Une soirée de réflexion, mais aussi une visite pleines de découvertes. Toujours impressionnant de voir la rotative cracher le papier, de saisir un journal dont l’encre n’est pas sèche, d’assister à la confection de la Une avec toutes les contraintes que recèle l’exercice, ou encore de découvrir le poste de pilotage du journal qui, dans une configuration qui rappelle celle de la cabine de pilotage d’un Airbus, permet de suivre minute par minute la production du journal… et de rappeler à l’ordre ceux qui resteraient secs devant leur écran. Car ce métier perdrait de son charme sans l’adrénaline du bouclage…

 


 

60

kilomètres à l’heure. C’est la vitesse de circulation du papier dans les rotatives, réduite à 30 kms/h lors de l’opération de collage entre deux bobines. 80 000 exemplaires sortent chaque heure des rotatives de Veurey, soit vingt-deux numéros à la seconde.

260 000

exemplaires. C’est la diffusion moyenne du Dauphiné libéré. Elle s’élève à 380 000 le dimanche. Le Dauphiné libéré est le deuxième quotidien, au niveau national, derrière Ouest France.

900

salariés travaillent au Dauphiné, dont 300 journalistes. Le quotidien fait également appel à quelque 2 500 correspondants locaux de presse.

950

suppléments et hors série sont édités chaque année par le groupe Dauphiné libéré. On pourra citer Alpes Loisirs, Grenoble en résistance, Nationale 7, Vivre à Grenoble… Cette activité éditoriale génère un chiffre d’affaire de 6 millions d’euros. L’un des secrets de la bonne santé économique du groupe.

225 000

lignes sont écrites chaque jour par les journalistes et correspondants du journal. La production quotidienne se chiffre à 450 pages qui forment les trente-trois éditions locales du Dauphiné libéré.

4

millions d’euros. C’est le montant de l’investissement en cours dans les éditions numériques avec l’objectif de mettre à la disposition des lecteurs des contenus qui leur soient spécifiques, un « journal à la carte». Le site du Dauphiné libéré est aujourd’hui le troisième site de presse le plus consulté en France.
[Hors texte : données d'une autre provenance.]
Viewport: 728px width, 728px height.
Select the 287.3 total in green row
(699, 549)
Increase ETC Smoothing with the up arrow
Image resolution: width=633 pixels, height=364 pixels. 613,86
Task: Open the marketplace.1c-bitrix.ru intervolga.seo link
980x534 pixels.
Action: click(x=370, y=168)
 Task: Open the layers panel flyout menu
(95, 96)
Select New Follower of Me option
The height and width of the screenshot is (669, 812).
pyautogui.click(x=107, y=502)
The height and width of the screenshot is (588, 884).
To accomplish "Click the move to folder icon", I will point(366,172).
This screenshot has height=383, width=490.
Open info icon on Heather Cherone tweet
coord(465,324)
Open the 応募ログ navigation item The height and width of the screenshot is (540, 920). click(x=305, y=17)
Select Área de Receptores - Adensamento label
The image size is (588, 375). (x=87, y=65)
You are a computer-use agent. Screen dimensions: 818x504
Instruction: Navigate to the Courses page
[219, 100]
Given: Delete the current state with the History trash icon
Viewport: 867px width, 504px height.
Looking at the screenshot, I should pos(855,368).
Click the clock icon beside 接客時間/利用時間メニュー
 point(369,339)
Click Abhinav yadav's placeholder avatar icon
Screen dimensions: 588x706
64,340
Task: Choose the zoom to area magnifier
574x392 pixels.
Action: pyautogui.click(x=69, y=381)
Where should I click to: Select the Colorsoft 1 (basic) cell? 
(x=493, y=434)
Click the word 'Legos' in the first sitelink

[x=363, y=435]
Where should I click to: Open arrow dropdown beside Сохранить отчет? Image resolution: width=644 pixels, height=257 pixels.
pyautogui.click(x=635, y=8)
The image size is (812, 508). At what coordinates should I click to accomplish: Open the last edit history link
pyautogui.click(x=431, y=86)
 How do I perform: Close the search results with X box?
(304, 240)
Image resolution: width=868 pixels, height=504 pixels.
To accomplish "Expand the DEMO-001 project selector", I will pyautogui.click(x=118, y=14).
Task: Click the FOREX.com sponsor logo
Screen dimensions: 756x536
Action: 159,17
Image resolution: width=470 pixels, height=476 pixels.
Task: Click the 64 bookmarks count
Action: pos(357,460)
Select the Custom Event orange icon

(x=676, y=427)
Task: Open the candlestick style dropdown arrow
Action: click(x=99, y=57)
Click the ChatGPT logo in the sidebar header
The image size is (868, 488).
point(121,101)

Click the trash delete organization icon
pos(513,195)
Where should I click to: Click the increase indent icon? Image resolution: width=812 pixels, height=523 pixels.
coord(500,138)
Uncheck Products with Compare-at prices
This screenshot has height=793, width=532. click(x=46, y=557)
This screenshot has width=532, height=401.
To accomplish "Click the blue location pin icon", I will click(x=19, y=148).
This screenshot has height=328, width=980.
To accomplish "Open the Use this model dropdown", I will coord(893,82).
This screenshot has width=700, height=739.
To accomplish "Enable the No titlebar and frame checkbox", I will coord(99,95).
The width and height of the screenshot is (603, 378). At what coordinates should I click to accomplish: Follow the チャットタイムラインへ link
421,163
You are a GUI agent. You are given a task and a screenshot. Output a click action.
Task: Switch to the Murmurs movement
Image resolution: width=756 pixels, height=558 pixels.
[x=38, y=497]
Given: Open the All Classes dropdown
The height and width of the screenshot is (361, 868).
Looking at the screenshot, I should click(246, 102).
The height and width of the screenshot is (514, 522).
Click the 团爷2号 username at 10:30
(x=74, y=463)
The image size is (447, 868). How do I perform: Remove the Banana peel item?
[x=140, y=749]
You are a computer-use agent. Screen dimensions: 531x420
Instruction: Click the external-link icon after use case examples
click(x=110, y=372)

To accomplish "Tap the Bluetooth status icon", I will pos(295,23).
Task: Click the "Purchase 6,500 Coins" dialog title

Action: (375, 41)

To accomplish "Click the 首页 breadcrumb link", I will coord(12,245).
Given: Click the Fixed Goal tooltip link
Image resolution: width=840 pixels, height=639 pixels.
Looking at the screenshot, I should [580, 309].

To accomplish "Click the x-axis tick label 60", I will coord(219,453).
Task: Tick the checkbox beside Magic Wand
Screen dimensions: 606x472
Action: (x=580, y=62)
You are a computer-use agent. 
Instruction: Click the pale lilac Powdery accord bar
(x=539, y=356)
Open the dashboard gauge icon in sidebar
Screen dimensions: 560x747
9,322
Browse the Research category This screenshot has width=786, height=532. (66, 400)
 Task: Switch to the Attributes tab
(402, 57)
A Veurey, l'un des deux groupes de rotatives qui assurent l'impression quotidienne des éditions du Dauphine libéré.

A Veurey, l’un des deux groupes de rotatives qui assurent l’impression quotidienne des éditions du Dauphine libéré.

 

A la sortie des rotatives, les journaux cheminent à toute vitesse en un long ruban qui les conduira aux expéditions pour être empaquetés.

A la sortie des rotatives, les journaux cheminent à toute vitesse en un long ruban qui les conduira aux expéditions pour être empaquetés.